Fiera Real Estate has launched its debut European debt fund, Fiera European Real Estate Debt, six months after establishing a real estate credit platform targeting the region, PERE has learned.
Through the vehicle, the real estate arm of Canadian investment manager Fiera Capital will originate senior-secured, investment-grade real estate loans. FERED will target core-plus to value-add deals in the £20 million ($24.95 million; €22.60 million) to £50 million range, across sectors including residential, logistics, Grade A office, hotels and leisure. The vehicle will initially focus on the UK market before expanding into select European markets.
The platform has amassed £100 million to date from two Fiera Capital fund of funds and is seeking to raise in excess of £500 million for the fund, which does not have a hard-cap. A second close is expected after the summer.
The vehicle is classified as Article 8 under the European Commission’s Sustainable Finance Disclosure Regulation. Under SFDR, an Article 8 fund promotes environmental or social characteristics, provided the firm making the fund’s investments follows good governance practices.
“There are not many Article 8 funds in the real estate credit space,” said managing director David Renshaw, who along with Richard Howe joined Fiera from Cheyne Capital last year to launch Fiera’s pan-European real estate debt business. “I think the real estate credit space has been lagging versus the equity space in terms of SFDR classifications and chasing hard and fast green targets. And I fully understand why as well, because, to an extent, you’re one step removed from a sponsor. But we do think that over time, this is going to become a key feature of the space.”
The firm has created a responsible lending framework that will be used to assess opportunities during its loan origination process. “We have a bespoke guideline and checklist that every borrower needs to go through,” added Howe. “We wouldn’t lend on deals that wouldn’t pass it.”
Also, unusually for Europe, where most funds are closed-ended in nature, the debt vehicle will also have a semi-liquid, open-ended fund structure. The vehicle will have a lockup period of two to three years, with investors able to redeem on a quarterly basis. The fund also has a gating mechanism where redemptions will be paid out to investors over a period of time.
“We think that the semi open-ended nature of the fund will be appealing both to institutional capital – because you’re not locked in for eight years, and you do have more flexibility in terms of when you may wish to withdraw or add more money in – but also potentially to high-net-worth individuals as well,” said Renshaw.

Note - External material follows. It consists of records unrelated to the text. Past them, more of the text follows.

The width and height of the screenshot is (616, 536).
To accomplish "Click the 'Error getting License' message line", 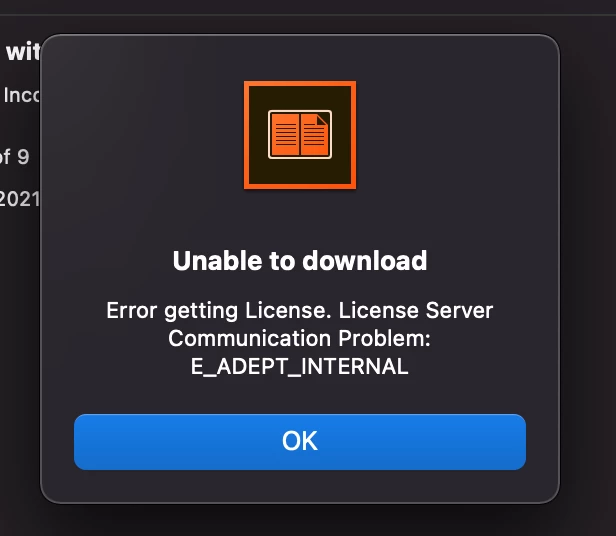I will [x=300, y=311].
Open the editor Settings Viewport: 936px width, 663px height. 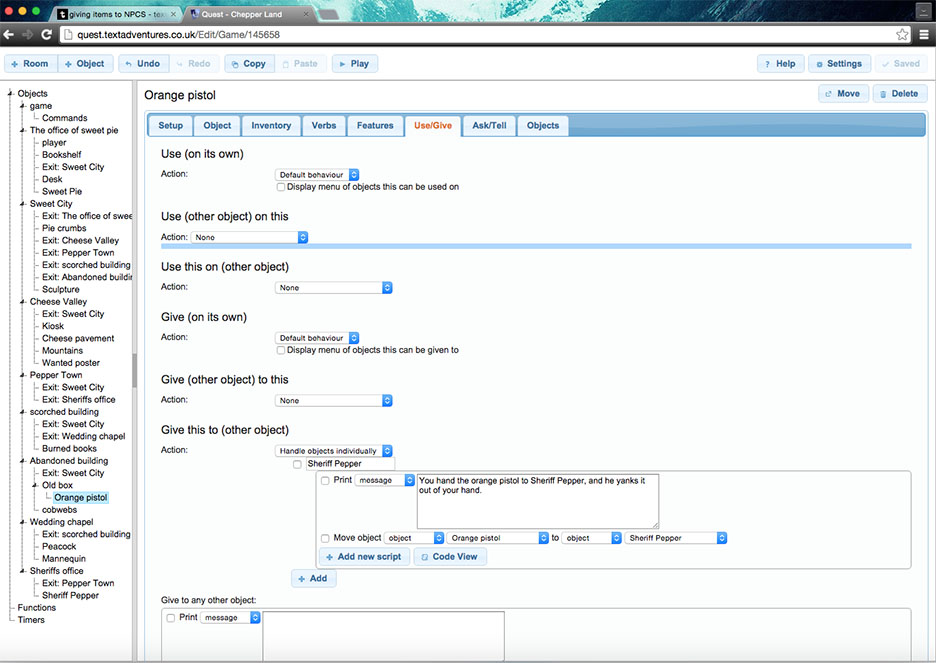pos(839,63)
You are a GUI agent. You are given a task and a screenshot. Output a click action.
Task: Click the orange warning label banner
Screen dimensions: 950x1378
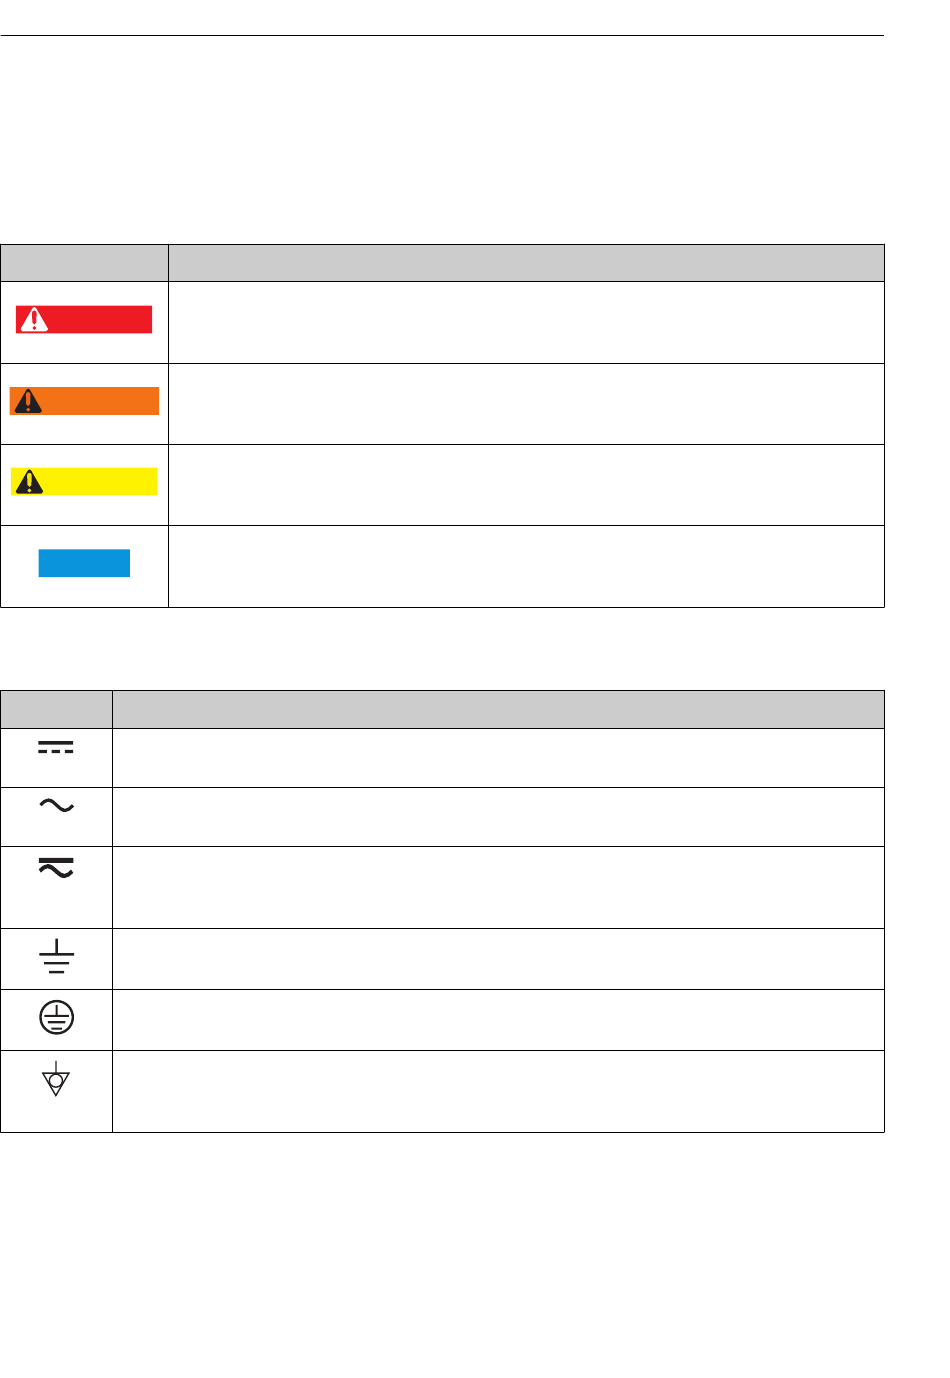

A semi open-ended debt fund would be less vulnerable to gating issues than an equity vehicle, added Charles Allen, Fiera’s head of European real estate: “I think on a debt vehicle, this is less of a concern, because the average duration of loans is generally shorter. You’re not required to sell an asset at the end of the loan, you can just refinance and take your money out.”
For the fund, Fiera is targeting an average loan duration of two years and net returns of more than 10 percent, according to Renshaw. “We have a preference for value add or development plays, the idea being that you can actually create value over the life of the loan and then de-risk the debt basis over that time period,” he said.
In addition to the fund, Fiera has also formed a separately managed account with a Middle Eastern investor which targets higher yielding, larger debt investments.
In terms of pipeline, Fiera has seen £4 billion to £5 billion on transactions to date, according to Howe. The firm is expected to close on its first deal for the SMA in about four to six weeks.
With the debt funding gap in Europe forecast to be greater than €32 billion over the next three years, “this is probably the most elevated level of refinancing requests that I’ve seen over the last 10-15 years,” he remarked.
Although 90 percent of Fiera’s real estate debt dealflow was tied to a refinancing at the start of the year, Howe sees more lending opportunities for acquisitions starting to emerge. “I think sponsors are getting a bit braver and also looking to develop what sites they held for the last six months,” he said.
Allen believes raising a first-time fund will be an advantage for Fiera, despite the challenging fundraising market. “We think a lot of existing teams are going to be spending a lot of their time dealing with legacy issues, instead of focusing on deploying into the new, more attractive lending environment,” he said.
Concurred Renshaw: “I think you’re going to find over the next three to six months, there are peers who have probably taken on too much risk, quite frankly, who are going to have big issues.”
Fiera’s expansion into European real estate debt now gives the firm a global real estate credit platform, which currently manages $1.7 billion in assets across North America and Europe. Fiera Real Estate has total global AUM of $5.9 billion, or approximately 5 percent of Fiera Capital’s $117 billion in assets.